Apple’s Schiller talks about 16 GB on entry level devices


Via The Verge:

Gruber suggested that Apple's iOS devices should come with more storage capacity at the low end; the entry-level iPhone has included just 16GB ever since the 3GS in 2010, which is becoming increasingly hard to justify in an age of multi-gigabyte app downloads and high-resolution video recording. But Schiller argued that cloud storage is picking up the slack. "The belief is more and more as we use iCloud services for documents and our photos and videos and music," he said, "that perhaps the most price-conscious customers are able to live in an environment where they don't need gobs of local storage because these services are lightening the load."
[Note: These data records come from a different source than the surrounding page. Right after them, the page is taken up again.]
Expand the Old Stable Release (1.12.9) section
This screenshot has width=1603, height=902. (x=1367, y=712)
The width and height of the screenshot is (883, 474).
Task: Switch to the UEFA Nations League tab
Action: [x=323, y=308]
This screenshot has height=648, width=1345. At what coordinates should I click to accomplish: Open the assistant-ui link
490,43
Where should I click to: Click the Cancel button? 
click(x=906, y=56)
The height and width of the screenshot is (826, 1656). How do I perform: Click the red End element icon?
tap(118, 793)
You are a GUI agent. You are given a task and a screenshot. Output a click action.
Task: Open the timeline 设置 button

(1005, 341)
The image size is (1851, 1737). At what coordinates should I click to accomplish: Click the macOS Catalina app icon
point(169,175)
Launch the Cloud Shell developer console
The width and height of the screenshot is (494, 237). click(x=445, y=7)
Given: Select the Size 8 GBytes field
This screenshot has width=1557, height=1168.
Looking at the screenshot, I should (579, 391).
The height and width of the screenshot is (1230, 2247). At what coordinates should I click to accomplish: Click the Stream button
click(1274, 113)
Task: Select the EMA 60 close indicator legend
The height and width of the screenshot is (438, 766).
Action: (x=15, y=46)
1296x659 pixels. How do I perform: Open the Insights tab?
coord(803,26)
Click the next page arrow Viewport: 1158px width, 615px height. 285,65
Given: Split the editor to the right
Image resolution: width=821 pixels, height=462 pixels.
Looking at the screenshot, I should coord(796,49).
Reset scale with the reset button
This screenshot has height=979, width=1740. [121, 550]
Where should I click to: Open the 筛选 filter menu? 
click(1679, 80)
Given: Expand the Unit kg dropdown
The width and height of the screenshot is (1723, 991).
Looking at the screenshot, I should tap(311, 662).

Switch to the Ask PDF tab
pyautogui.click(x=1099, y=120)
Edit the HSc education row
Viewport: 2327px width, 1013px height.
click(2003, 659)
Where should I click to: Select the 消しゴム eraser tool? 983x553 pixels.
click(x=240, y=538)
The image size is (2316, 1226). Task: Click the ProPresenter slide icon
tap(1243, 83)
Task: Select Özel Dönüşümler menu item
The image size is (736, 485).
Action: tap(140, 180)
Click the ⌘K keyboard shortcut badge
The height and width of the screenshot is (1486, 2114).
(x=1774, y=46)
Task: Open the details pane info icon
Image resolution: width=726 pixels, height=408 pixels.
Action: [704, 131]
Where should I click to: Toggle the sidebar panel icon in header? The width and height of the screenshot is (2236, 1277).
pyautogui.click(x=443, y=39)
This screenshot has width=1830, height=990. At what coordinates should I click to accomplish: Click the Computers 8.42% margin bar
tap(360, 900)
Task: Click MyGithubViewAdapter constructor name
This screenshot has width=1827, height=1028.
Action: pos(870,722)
Yeah, I'm not buying that. My assumption is that this is all about product mix and profit margins. Memory is not remotely as expensive as the upgrade cost between devices. Maybe like 5% of that upgrade cost. Apple could easily eat the $5 or whatever and make the entry model 32 GB instead of 16 GB, but likely that means not as many people would opt to upgrade to the higher end model. That means the $5 additional component cost will actually be much more when factoring in the product mix and the overall hit to profit margins. Essentially the higher end iPhone/iPad models are subsidizing the 16 GB models.

I suspect it's not about how much storage Apple thinks you need, but really the lowest advertised price Apple can do on a model design. I say this because i got a 16 GB iPad for my kids and it's ridiculously inadequate even before adding in any media that could be offloaded to the cloud.

This low-end configuration gets people in the door to either up-sell to a higher configuration or simply sell an iPhone to someone who might otherwise not buy one. In other words, that 16 GB configuration is likely what Apple feels necessary to get enough people to pay an extra $100 for an iPhone. Without that incentive, Apple would either have to reduce costs and therefor features, raise prices and hurt their positions in the market, or eat it and give up a whole bunch of money. That's not to say this is a bad strategy, but just seems silly to say things are this way because 16 GB is reasonable with the cloud.